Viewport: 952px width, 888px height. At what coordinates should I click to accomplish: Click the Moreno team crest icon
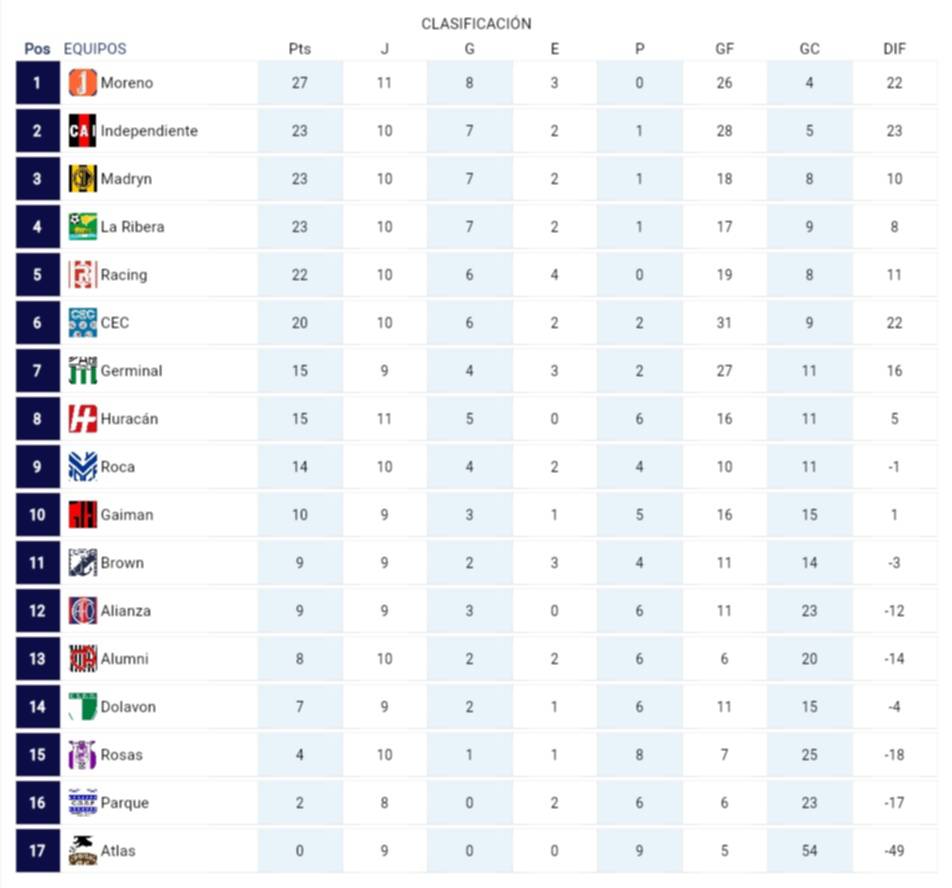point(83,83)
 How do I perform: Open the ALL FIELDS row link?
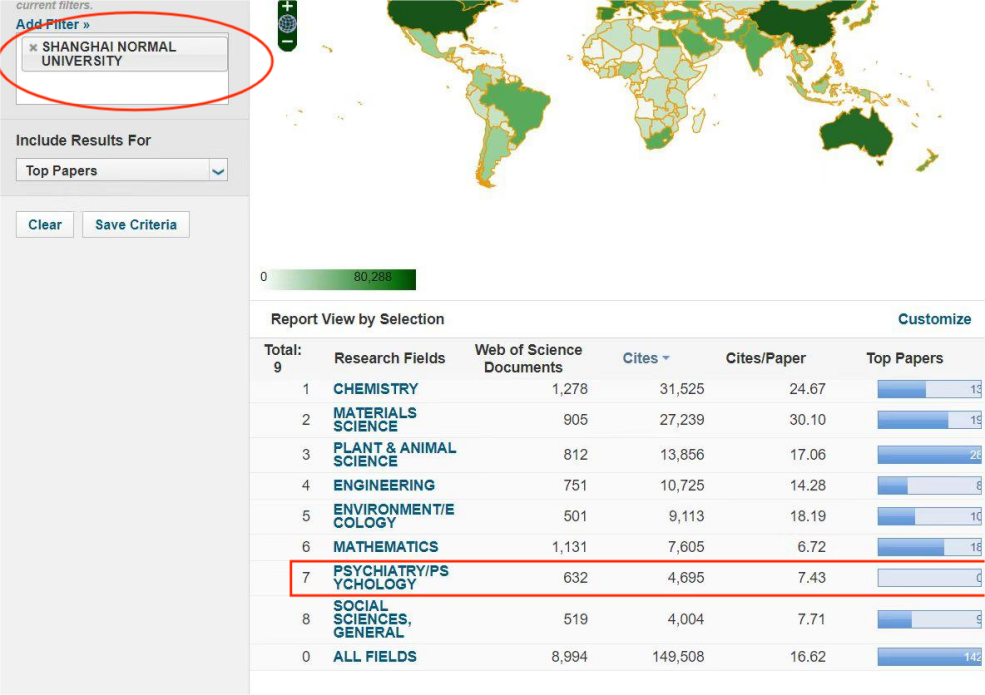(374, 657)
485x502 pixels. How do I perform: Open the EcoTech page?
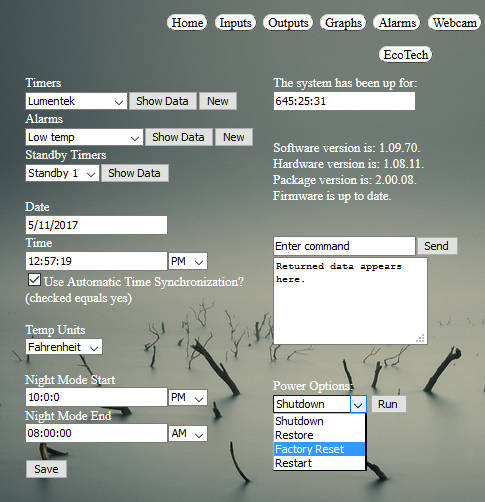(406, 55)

--------------------------------

- WHAT THIS TASK INVOLVES
Apart from the pictures, every line above must be repeated exactly.

- FINISHED TASK
Viewport: 952px width, 888px height. At what coordinates should I click to accomplish: Click the Moreno team crest icon
point(83,83)
 How do I perform: Open the ALL FIELDS row link?
(374, 657)
485x502 pixels. How do I perform: Open the EcoTech page?
(406, 55)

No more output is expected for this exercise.